Avoiding Trouble with the IRS
Whether you are considered an independent contractor or an employee is a critical difference in your tax liability, ability to utilize business deductions, legal standing, and so on. Here are the 20 so called “factors” which the IRS applies in the United States.
- Instructions. Employers should not tell the consultant how to do the job (e.g., how to consult).
- Training. The employer would not invest in training an independent contractor.
- Services. The independent contractor has the right to sub-contract and use his or her own employees without approval of the client.
- Non-integrated. Consultants should not be running an essential part of the client’s business. (Beware, “temporary” sales directors.)
- Assistance. Contractors control and pay their own staff.
- Length of service. Multiple contracts are all right, but otherwise long-term and perpetual work indicates employee status.
- Hours. Consultants determine the time necessary to complete an assignment.
- Volume. The client cannot insist that the consultant take on more work and thereby forego work for another client.

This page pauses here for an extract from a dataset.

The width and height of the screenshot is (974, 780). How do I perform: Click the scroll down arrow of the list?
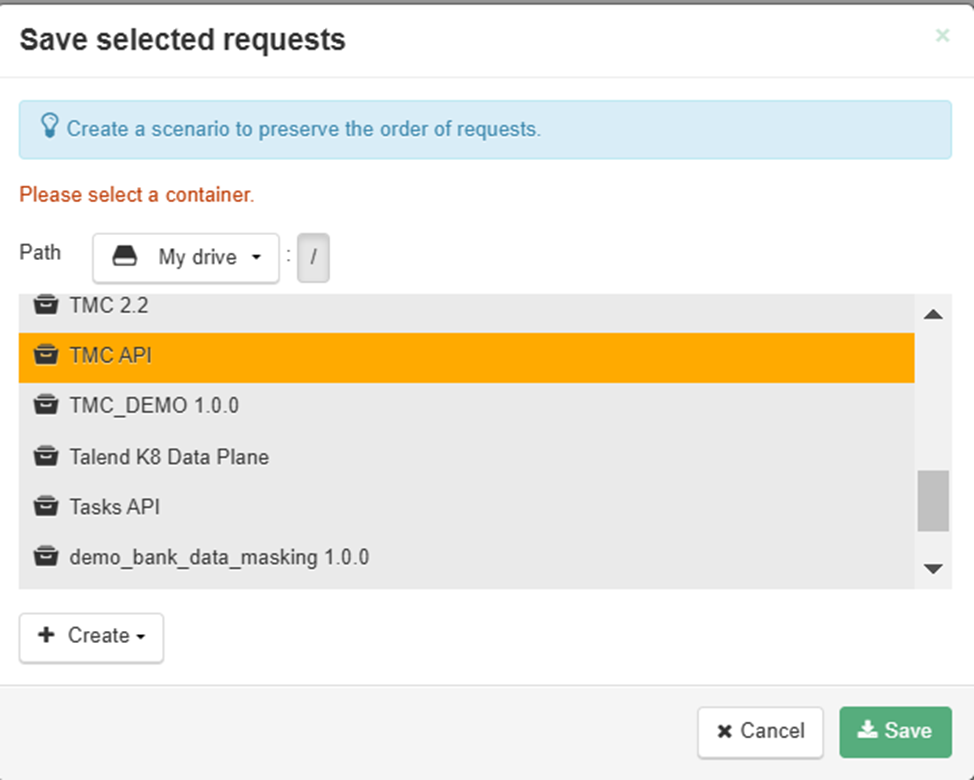pyautogui.click(x=933, y=569)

- Location. The client cannot choose where to work, unless the work can only be performed at one site.
- Sequence. Consultants determine the order in which they do the work.
- Reporting. Consultants should not be required to produce interim reports.
- Fees. Independent contractors are paid for results, not hours worked. (Does anyone still want to argue with me about the merits of value pricing overly hourly billing?!)
- Expenses. Consultants pay their own expenses and are reimbursed, and don’t have expenses directly billed to the client.
- Tools. Consultants do not have to use client equipment.
- Investment. Consultants have investments in their own business, such as equipment, home office, web sites, etc.
- Profits. Consultants can reap profits and incur losses, independent of any single client.
- Multiplicity. Consultants can work for more than one client simultaneously.
- Access. The general public can access and hire a consultant.
- Termination. Consultants cannot be fired at will as can employees.
- Liability. Consultants are liable for failure to complete a job and for poor quality of results of a job.
If several of these factors apply to your relationships, you may be vulnerable to IRS audit. Above all, if over 80% of your revenue is from a single source, you’re likely to be considered an employee of that source.